- [Assignment]:
Line by line, count where the string "ممارسة" appears in the listing, then give the number of such lines alone.

** Opening Source data block **

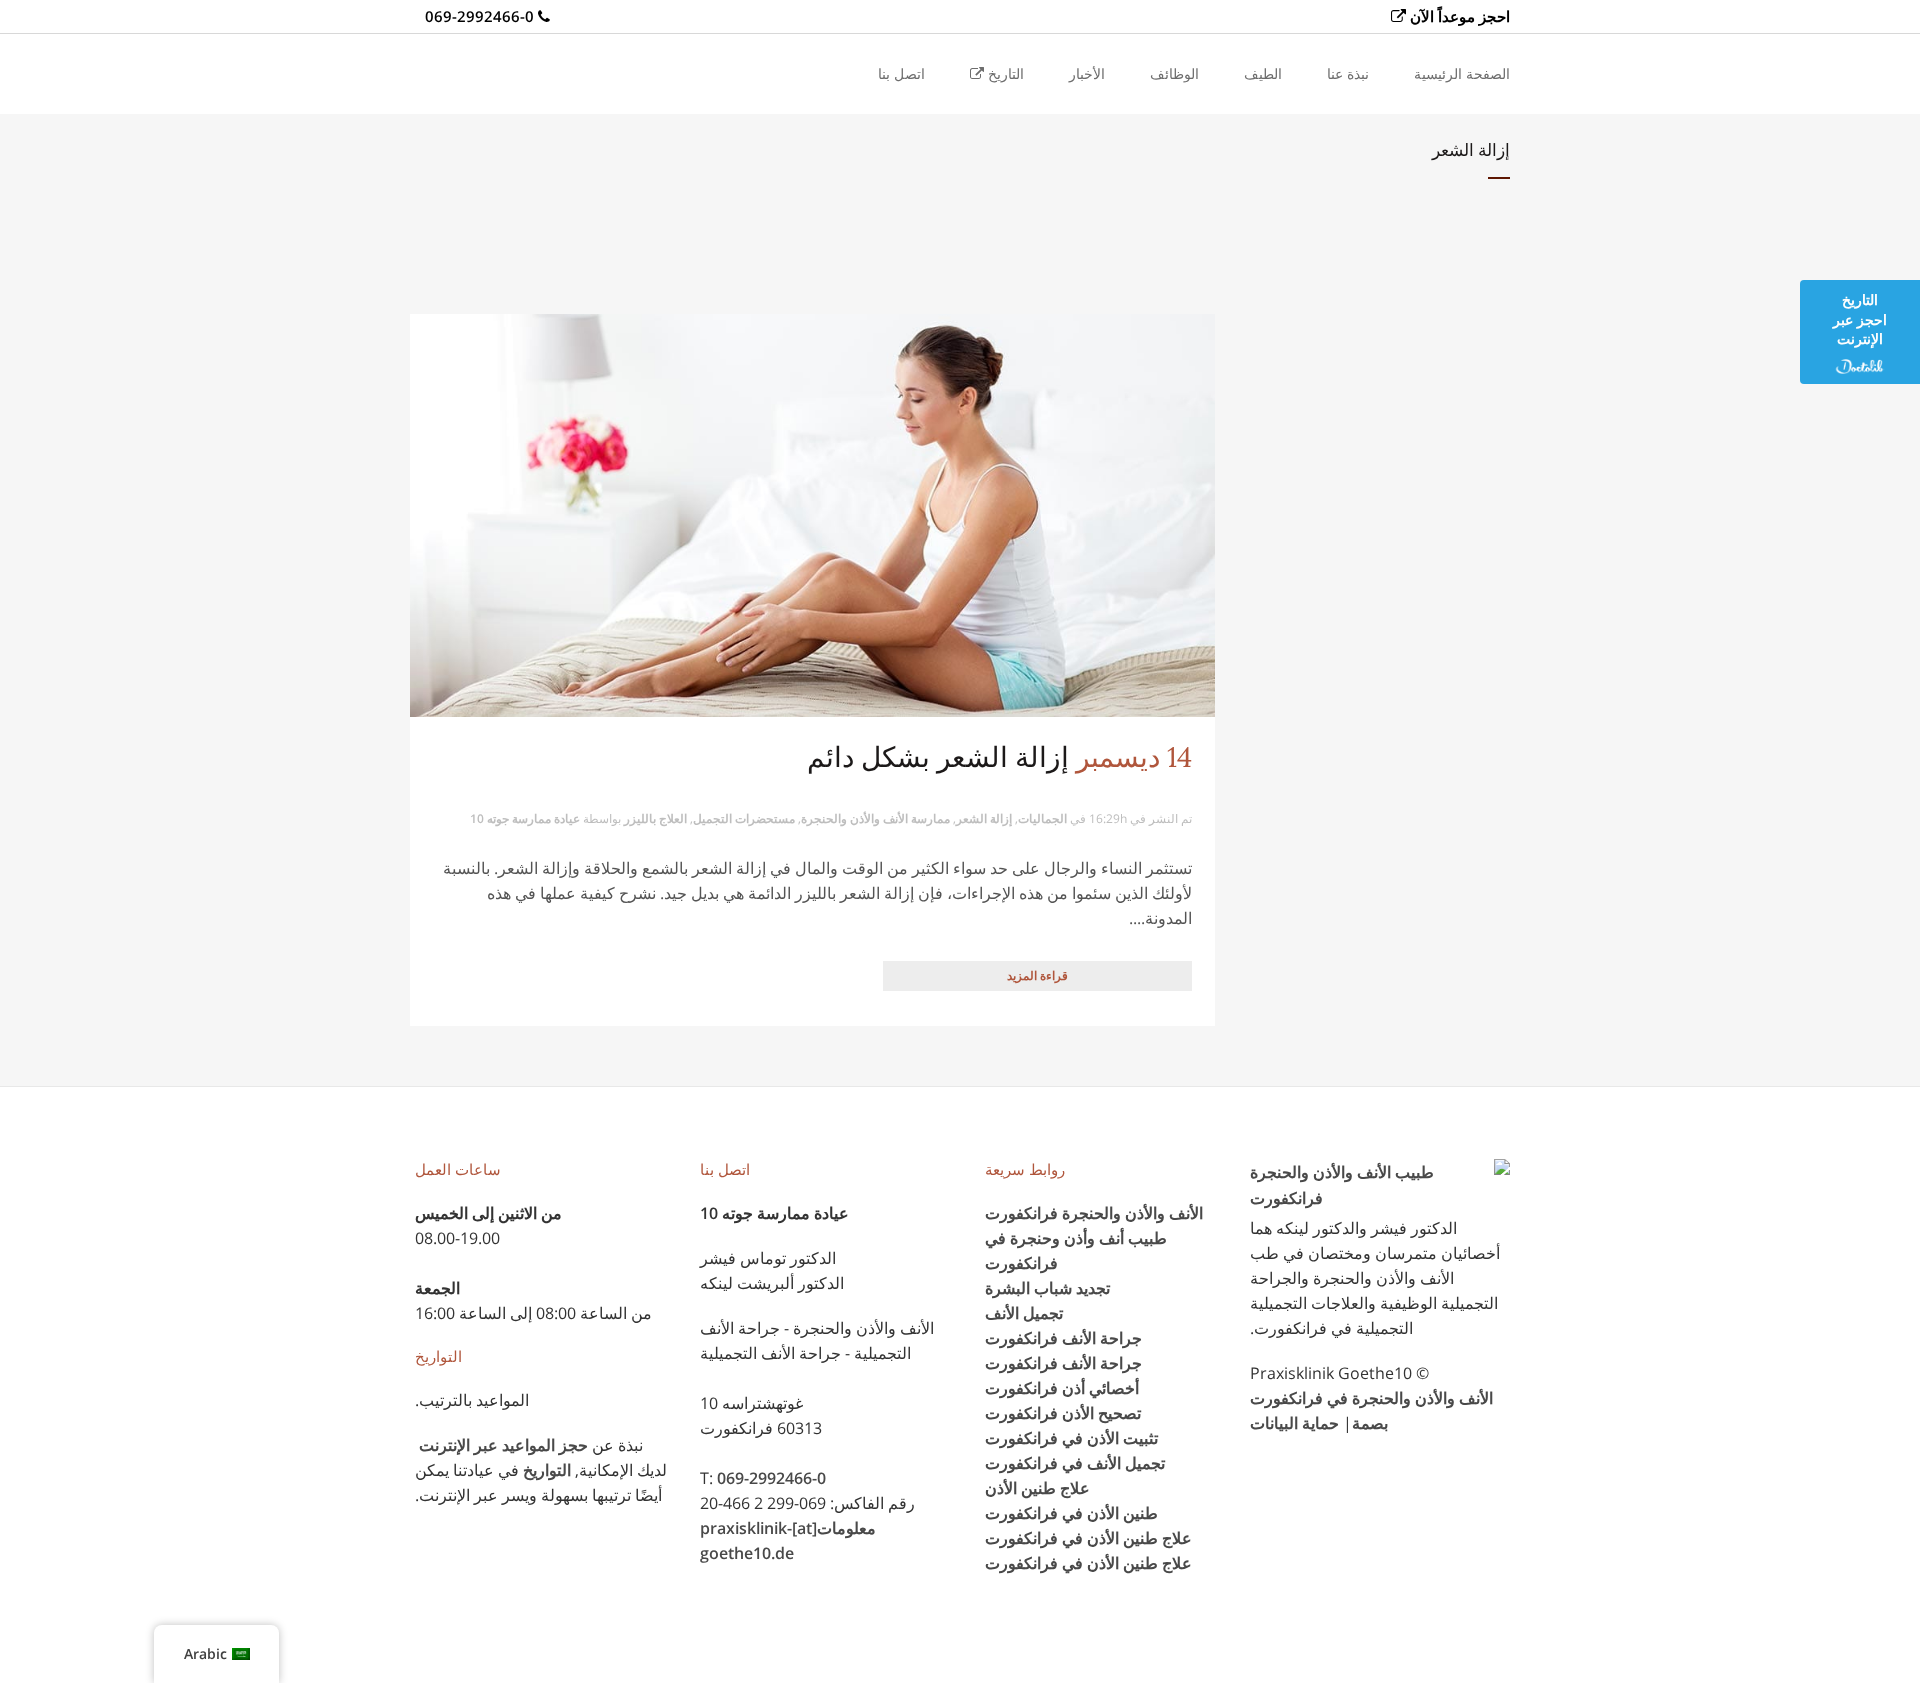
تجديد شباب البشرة (1047, 1288)
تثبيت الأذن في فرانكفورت (1071, 1438)
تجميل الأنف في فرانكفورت (1075, 1463)
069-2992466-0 (771, 1478)
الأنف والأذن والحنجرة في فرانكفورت (1371, 1398)
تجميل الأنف (1024, 1313)
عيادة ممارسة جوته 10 (525, 818)
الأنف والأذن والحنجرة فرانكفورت (1094, 1213)
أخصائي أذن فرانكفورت (1062, 1388)
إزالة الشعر (984, 818)
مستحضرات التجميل (744, 818)
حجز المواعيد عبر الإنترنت (503, 1445)
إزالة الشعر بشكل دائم (938, 757)
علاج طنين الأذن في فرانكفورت (1088, 1538)
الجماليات (1042, 818)
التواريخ (547, 1470)
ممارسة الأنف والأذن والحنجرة (875, 818)
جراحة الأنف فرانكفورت (1063, 1338)
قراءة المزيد (1037, 975)
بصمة (1370, 1423)
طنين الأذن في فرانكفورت (1071, 1513)
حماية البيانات (1294, 1423)
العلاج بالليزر (655, 818)
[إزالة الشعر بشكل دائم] (812, 515)
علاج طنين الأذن (1037, 1488)
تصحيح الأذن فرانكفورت (1063, 1413)
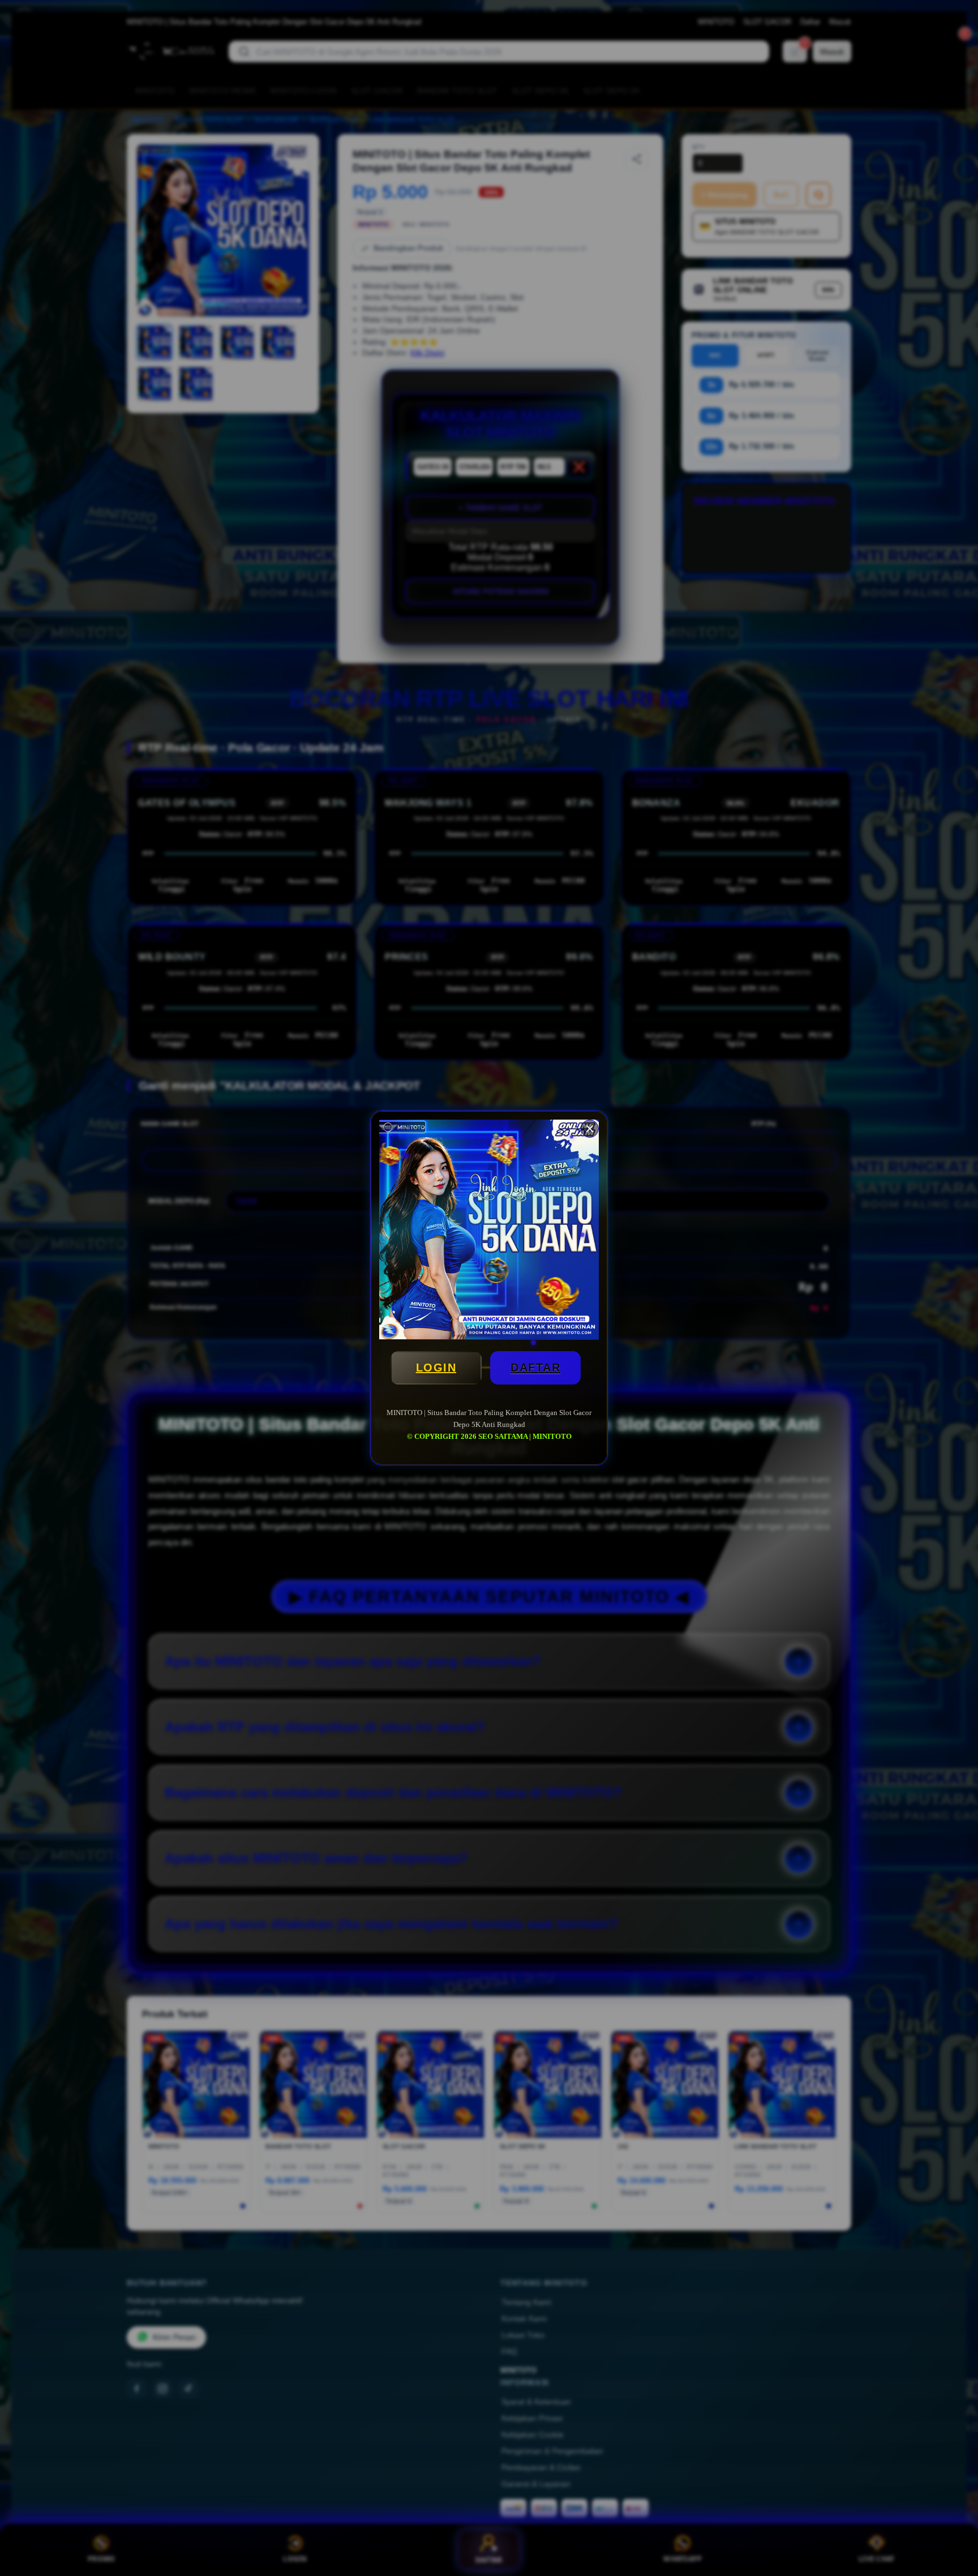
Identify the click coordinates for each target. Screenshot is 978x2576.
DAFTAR (535, 1367)
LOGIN (436, 1367)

** Closing Source data block **

- [Exercise solution]:
2